When the dinosaurs died, they were buried with mud and volcanic lava. Lava is the melted rock that flows out of the volcanoes. Make a volcano in class, and have the "lava" flow over some dinosaur toys to show how they were buried. To make the volcano, fill a baking pan with wet sand, shaping the sand into a mountain around a large, empty clean orange juice can. Put 1/4 cup baking soda into the can. In a measuring cup mix 1 cup water, 3/4 cup vinegar, 1/2 cup dishwashing liquid, and 8 drops of red food coloring. Pour this mixture into the "volcano" and watch the "lava" flow!

 

making a volcano

 

Fossils and Rocks

CONCEPTS TO DISCUSS: Dinosaurs lived long, long ago, before there were any people. When the dinosaurs died, their bodies were buried in mud. Over time, the dinosaur bones turned into a special kind of stone called "fossils." People dug in the earth and found the fossils.
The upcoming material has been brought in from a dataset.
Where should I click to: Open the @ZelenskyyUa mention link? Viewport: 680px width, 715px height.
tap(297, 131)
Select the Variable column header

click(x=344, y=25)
Help the children make "fossil" handprints in class. Have each child fill a paper plate with wet sand. Then have the children press a handprint into the sand. Help the children fill the indentation with plaster of Paris made according to directions on the package. Let a little plaster of Paris run over the edge. Lay Popsicle sticks on the plaster of Paris for extra strength. When the "fossils" are dry, lift and brush the sand away. Display the handprints in a class "Fossil Museum."

Math

How Big?

Tell the children that the footprint of a Tyrannosaurus rex was three feet long and three feet wide at the widest part. Show them a yardstick, explaining that a yardstick is three feet long. Lay the yardstick on a big piece of butcher paper and mark off a space three feet long and three feet wide. Draw a footprint to cover the space. Cut it out and put it on the bulletin board. Have the children trace their footprints on construction paper and cut them out. Tape them to the dinosaur footprint, counting how many of their footprints fit in the dinosaur footprint.
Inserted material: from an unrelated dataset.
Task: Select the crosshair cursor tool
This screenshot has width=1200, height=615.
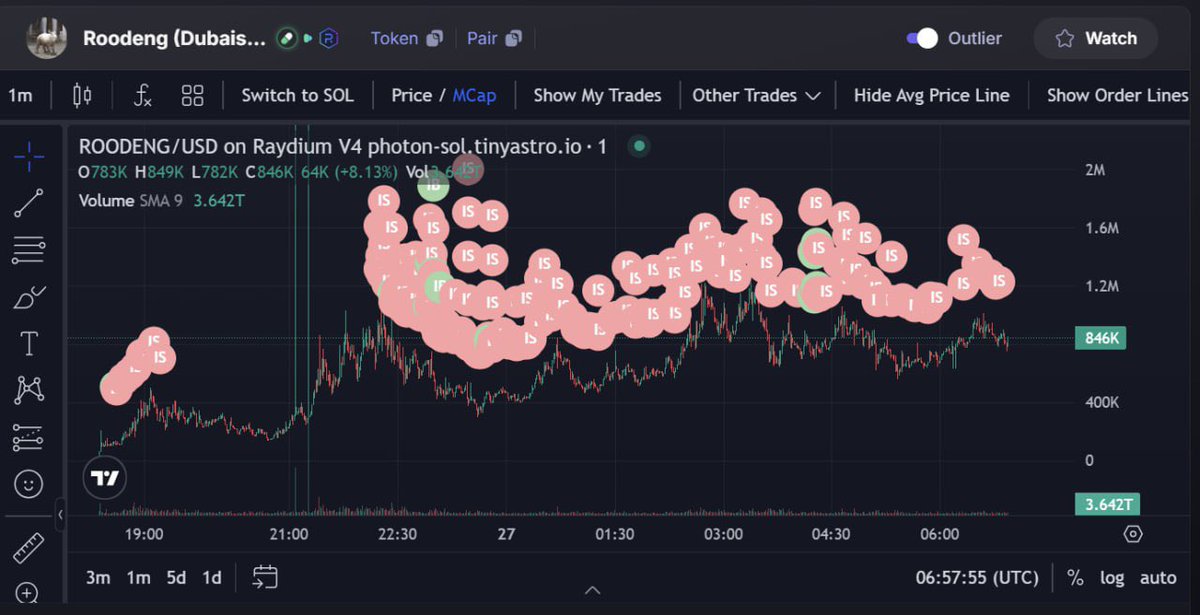Action: click(x=30, y=157)
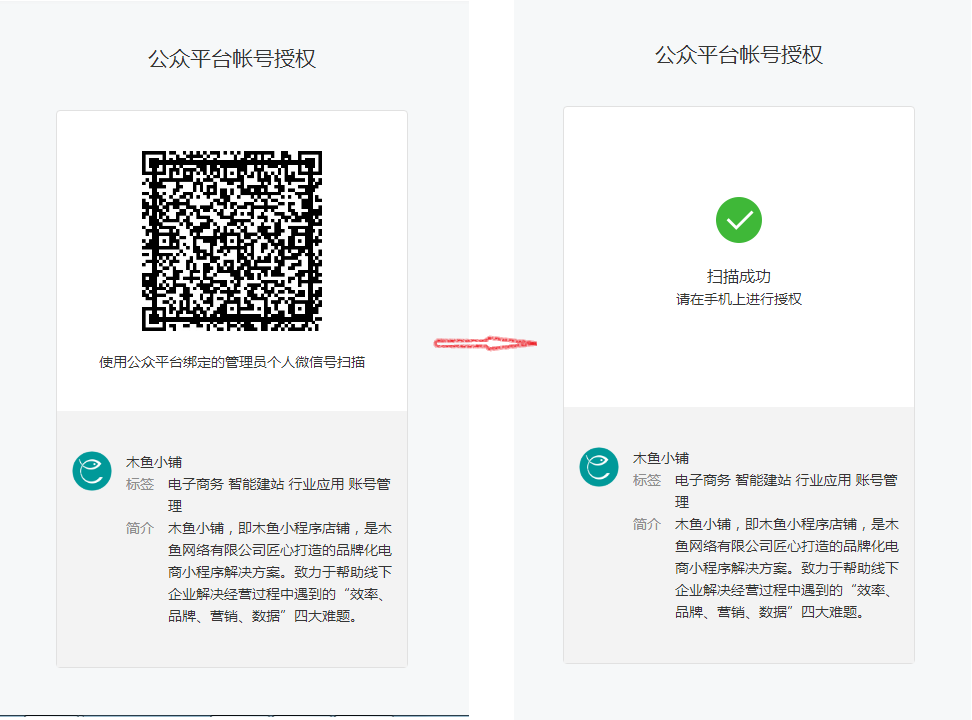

Tell the children that Diplodocus was ninety feet long. Show the children a tape measure and use it to measure a length ninety feet long in the hallway or outside on the playground. Have the children lie down end to end to see how many of them are needed to form a line as long as Diplodocus.

How Little?

Tell the children that not all dinosaurs were big. Use a ruler, yardstick, or unit blocks to measure the size of a Procompsognathus dinosaur (3 feet or 1 yard long). Compare this size with the size of children and familiar classroom objects, asking: "What do we have in the room that is as big (or as small) as a Procompsognathus dinosaur?"

One-to-One Correspondence

Give the children toothpicks and Styrofoam peanuts (the kind used for packing material), and ask them to make small model dinosaur skeletons. Have them stand their skeletons in clay on cardboard. Display the skeletons in a class dinosaur museum. Count the bones in each skeleton. Help the children represent the skeletons more abstractly by drawing them with chalk on dark paper. Have them paste more Styrofoam peanuts on the drawings, using the skill of one- to-one correspondence to make the drawing match the skeleton model.

Art

Dinosaur Eggs

Explain to the children that Brontosaurus hatched from an egg about 10 inches long. Blow up a balloon that size, and ask the children to help you make it into a make believe papier-mache Brontosaurus egg. (You may want to blow up several balloons and make several eggs, or even one per child to take home.) To make the eggs, have the children dip one-by-six-inch strips of newspaper into a flour-and-water mixture the consistency of thick gravy. Show them how to run the strips of paper between their fingers to remove the excess water and then how to lay the strips on the balloon. Cover the balloon completely with several layers of newspaper strips. Dry completely and paint any color the children choose for a dinosaur egg. (Explain that since people didn't live when dinosaurs lived, no one knows what color their eggs were.) Make a nest in a box with clay, straw, yarn, string, paper scraps, and glue for the dinosaur egg, and write stories about the egg, perhaps about the egg hatching into a make-believe dinosaur that becomes the class pet.

Rock Paperweights

Collect rocks to use for paperweights. Paint them to look like dinosaur faces.

Polishing Rocks

Use an electric rock tumbler to enable children to change rough rocks into polished "gems." The polishing is done in various stages that are interesting for children to predict and later sequence with pictures or photographs.

Making a Stegosaurus

Stegosaurus had bony plates on his spine. Make a Stegosaurus in class by taping construction paper cones to the tops of boxes or bags. Cut eyeholes in the boxes or bags. Give each child a box or bag to put on. Have them hold onto each other to make the Stegosaurus. Hang a strip of paper with more cones off the last box to make a tail.

Music

Dinosaur Dance

Have the children pretend they are baby dinosaurs inside dinosaur eggs. Establish the make-believe eggs on the floor in a big area, one for each child, with hoops, chalk, yarn, or circles made with blocks. Ask the children to get in their "eggs" and curl up like baby dinosaurs. Then play "Night on Bald Mountain" by Moussorgsky or some other mood music suitable for dinosaurs. Ask the children to pretend they are hatching from their dinosaur eggs and learning to see the world and walk around in it. Ask them to move to the music. To end the musical fantasy, ask the children to pretend they are in a movie and that now you are running the music backward. Have them crawl back into their eggs and go to sleep.

Dinosaur Songs

Adapt familiar songs to make them dinosaur songs. Perhaps the children will have some ideas for doing this. In the meantime, here are some you can suggest:

(To the tune of "One Little, Two Little, Three Little Indians")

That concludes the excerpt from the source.